Press Release

Educators at Cleveland Charter School Win Union

Voluntary recognition agreement is a national model for labor-management relations

For Release: 

Wednesday, February 1, 2017

Contact:

Andrew Crook
o: 202-393-8637 | c: 607-280-6603
acrook@aft.org

CLEVELAND—Educators at a fourth Cleveland charter school have won union representation after administrators agreed to voluntarily recognize the educators’ effort to join the Cleveland Alliance of Charter Teachers and Staff (ACTS).

An overwhelming 94 percent of staff at the lower campus of Northeast Ohio College Preparatory School (NEO K-8) signed a petition two weeks ago stating their support for joining Cleveland ACTS and requested the school voluntarily recognize their union. Cleveland ACTS, affiliated with the Ohio Federation of Teachers and the American Federation of Teachers, then secured a formal card check agreement with I Can Schools, the company that manages a network of Ohio charter schools, including NEO K-8. Today, the petition was verified by an independent third party.

NEO K-8 is the fourth I Can charter school to unionize in the past year; last summer, three other high-performing charters educating more than 900 students ratified a historic first contract, guaranteeing job security, more planning time and a joint labor-management committee. The contract also contained a clause allowing other I Can educators across Cleveland to organize a union without interference or intimidation.

Charter educators at 229 schools across 15 states are now represented by the AFT, as the movement to bolster resources for students at charters gains momentum.

Megan Walker, intervention specialist at NEO K-8, said: “We are so happy to join the Ohio Federation of Teachers alongside our fellow I Can colleagues at University of Cleveland Preparatory School, Northeast Ohio College Preparatory High School and Cleveland College Preparatory School. Unionizing has helped us grow closer and truly understand the meaning of power in numbers. We are committed to helping our scholars succeed academically as well as giving them positive role models who will fight for them. We are united and ready to make a difference in the Cleveland charter school community. I Can, yes we can!”

Sean Belveal, president of Cleveland ACTS, said: “We at Cleveland ACTS are excited about the voluntary recognition of Northeast Ohio College Prep lower campus and welcome teachers and staff to our union family. This shows that, so far, our union has developed a decent and professional relationship with administration and management at our member schools. By forming a union, NEO K-8 teachers and staff are demonstrating their commitment to advocating for better educational opportunities for our scholars.” 

Cleveland Teachers Union President David Quolke, who is also an AFT vice president, said: “There’s a reason Cleveland charter educators are standing together—they know that the best way to improve their students’ education is to bargain for more resources and support in the classroom.
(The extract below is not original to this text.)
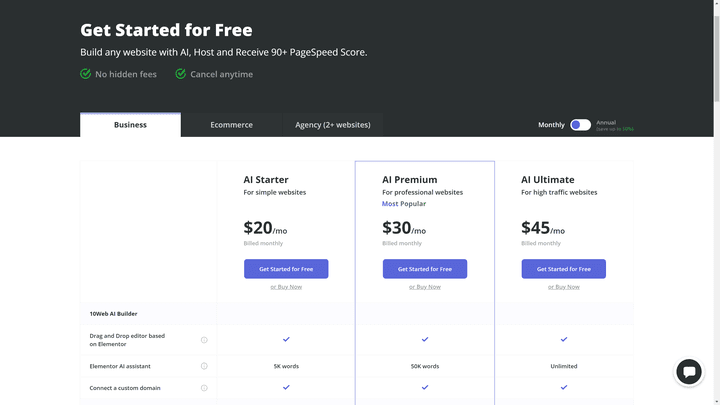720x405 pixels.
Task: Click or Buy Now link under AI Starter
Action: [286, 287]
I urge other Cleveland charters to follow I Can’s lead in respecting the decision of professional educators to join a union. This saves taxpayer dollars and keeps resources focused on the classroom and students.” 

Ohio Federation of Teachers President Melissa Cropper, also an AFT vice president, said: “We are proud to welcome the NEO K-8 teachers and staff to the OFT. Frontline educators are demanding a key role in the decisions that affect their students and their classrooms. I applaud I Can’s decision to voluntarily recognize teachers and honor their commitment to neutrality at NEO K-8. This allows teachers and staff to focus on the needs of the students and demonstrates respect for the voice of professional educators.”

AFT President Randi Weingarten said: “Across the country, we’re seeing a wave of charter school educators joining together to improve resources for learning, create stable work environments and have a real say in how classrooms are run. The voluntary recognition agreement with I Can should be held up as a national model for how charter school administrators should respond when a majority of employees exercise their right to join a union. The upshot—better student outcomes, improved morale and secure employment—benefits educators and administrators alike and helps kids realize their dreams.”

# # # #

The AFT represents 1.7 million pre-K through 12th-grade teachers; paraprofessionals and other school-related personnel; higher education faculty and professional staff; federal, state and local government employees; nurses and healthcare workers; and early childhood educators.